June 23, 2007

Airlines go shopping ahead of ticket price war

AUSTRALIAN air travellers are a step closer to a cut-price ticket bonanza after foreign airlines signed for up to $14 billion in new planes in the past few days at the Paris Air Show.

Big orders by airline operators such as Emirates, Tiger Airways, Fly Asian Express, Thai Airways and Etihad Airways will put pressure on Qantas as they all battle it out to get passengers into their new 525-seat super jumbos and smaller planes.

The biggest challenge is likely to come from Emirates, which is ramping up its already fast-growing Australian operations.

The Dubai-based airline, which recently received permission to increase its flights into Australia from 49 to 84 a week, has signed up in the past few days for another eight of the Airbus A380 super jumbos, making for 55 planes on the order books.

Other orders for new aircraft that will combine to increase pressure to cut ticket prices include orders from Tiger Airways, which ordered 30 Airbus 320s with an option for another 20 planes; Fly Asian Express, a budget airline operating out of Malaysia, which ordered 15 Airbuses; Thai Airlines, which ordered eight planes; and Etihad, which signed up for 12.

Flight Centre's Haydn Long said the planned increased number of flights and new carriers in the market meant consumers would be the big winners.

"Generally the new carrier will want to make itself known and comes out with some really good offers, and the established carriers obviously want to compete very actively, and they tend to come out with offers of their own," Mr Long said. "They're bigger planes, there's more seats on them, they're more comfortable and people can expect some pretty good deals."

Qantas will face increased competition on local and international routes.

Singapore Airlines-backed Tiger Airways, which has just signed a $3.1 billion deal for 50 planes, will have five operating on domestic routes before the end of the year.

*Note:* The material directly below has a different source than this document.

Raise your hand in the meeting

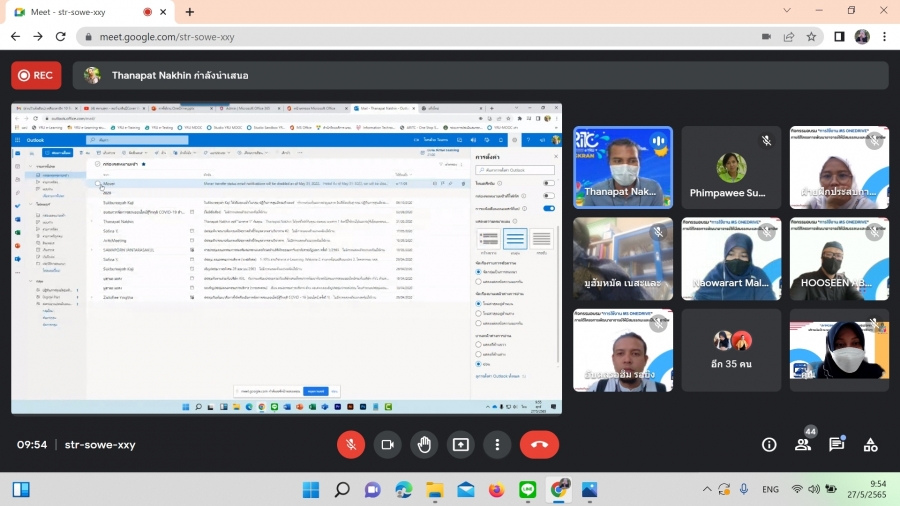click(424, 445)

Offering dirt cheap fares in direct competition with Qantas' Jetstar, Tiger will ramp up the number of flights on domestic routes and in the longer term offer cheap fares on international routes.

But the rash of new plane orders and the likelihood of cut-price fares over the next few years is not affecting Qantas' share price at this stage.

Shares closed on Friday, down nine cents to $5.70, just 14 cents below their $5.84 record high.

JPMorgan transport analyst Matt Crowe said: "Qantas has been dealing with not just Emirates but other carriers who are eyeing off their market. It does present challenges for them; they're not new, but they are challenges."